On Friday, Lidl and Aldi announced the price of their respective four-pint own brand bottles would be slashed from £1.65 to £1.55 - mirroring a price drop by Sainsbury's and Tesco earlier this week.
The German retailers often compete with the UK biggest supermarkets over prices.
The latest round of price reductions sees one-pint bottles of own-brand milk dropping by 5p to 90p, with two pints dropping from £1.30 to £1.25.
Asda then announced the same price cut later on Friday.
It followed announcements from Tesco and Sainsbury's on Wednesday and Thursday, respectively.
The price drops will be welcome news to households across the country squeezed by the cost of living, as the price of supermarket staples has soared.
ONS figures have showed the price of food has risen by 18 percent in the 12 months up to February.
Morrison's, Iceland and Ocado are currently still pricing four pints at £1.65 with Waitrose at £1.70 and the Co-Op at a £1.85.
A Lidl spokesperson said the latest of its price drops wouldn't impact farmers, while Asda said it had taken "swift action" to support customers facing hard times with the cost of living.

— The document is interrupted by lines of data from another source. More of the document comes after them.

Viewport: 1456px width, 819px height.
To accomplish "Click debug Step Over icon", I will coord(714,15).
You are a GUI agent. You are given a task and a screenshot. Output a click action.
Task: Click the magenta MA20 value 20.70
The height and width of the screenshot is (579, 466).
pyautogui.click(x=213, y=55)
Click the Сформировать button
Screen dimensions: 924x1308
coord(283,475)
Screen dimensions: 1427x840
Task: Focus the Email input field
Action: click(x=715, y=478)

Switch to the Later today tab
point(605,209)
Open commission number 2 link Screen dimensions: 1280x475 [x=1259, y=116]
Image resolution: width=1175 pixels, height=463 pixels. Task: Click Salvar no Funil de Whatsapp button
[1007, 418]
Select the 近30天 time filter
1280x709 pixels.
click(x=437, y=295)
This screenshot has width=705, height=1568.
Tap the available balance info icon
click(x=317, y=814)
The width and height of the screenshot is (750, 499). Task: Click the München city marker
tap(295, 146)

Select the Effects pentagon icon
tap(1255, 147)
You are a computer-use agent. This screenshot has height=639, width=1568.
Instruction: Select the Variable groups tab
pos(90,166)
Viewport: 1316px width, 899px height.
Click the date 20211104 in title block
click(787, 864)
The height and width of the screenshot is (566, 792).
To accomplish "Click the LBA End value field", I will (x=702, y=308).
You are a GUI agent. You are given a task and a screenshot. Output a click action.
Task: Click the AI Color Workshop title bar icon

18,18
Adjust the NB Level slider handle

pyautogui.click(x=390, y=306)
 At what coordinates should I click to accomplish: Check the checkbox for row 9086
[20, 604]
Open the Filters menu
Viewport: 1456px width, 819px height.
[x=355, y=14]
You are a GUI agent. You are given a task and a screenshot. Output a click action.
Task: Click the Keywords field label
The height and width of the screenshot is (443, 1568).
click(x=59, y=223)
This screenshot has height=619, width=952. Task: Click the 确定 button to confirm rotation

Asda CCO Kris Comerford said: "Our latest income tracker shows over 11 million families in the UK don't have enough income to cover their weekly expenses, which is why we have invested to protect our customers through the cost of living crisis and have taken swift action to reduce the price of milk as commodity prices have eased.
"This is on top of the hundreds of prices lowered in our stories every week."
The decision by supermarkets to start reducing prices has been hailed by experts, with Laith Khalaf from investment firm AJ Bell saying it shows "some light at the end of the inflationary tunnel".
Speaking the BBC, Mr Khalaf, the company's head of the investment analysis, said: "It also suggests that the UK's fiercely competitive supermarket sector isn't simply going to cash in on profits as wholesale cost fall, because there's always a competitor waiting in the wings to do some undercutting."
Chris Daly, CEO of the Chartered Institute of Marketing told the MailOnline that the price drops represent "a positive sign that price rises for the average weekly shop could be starting to ease".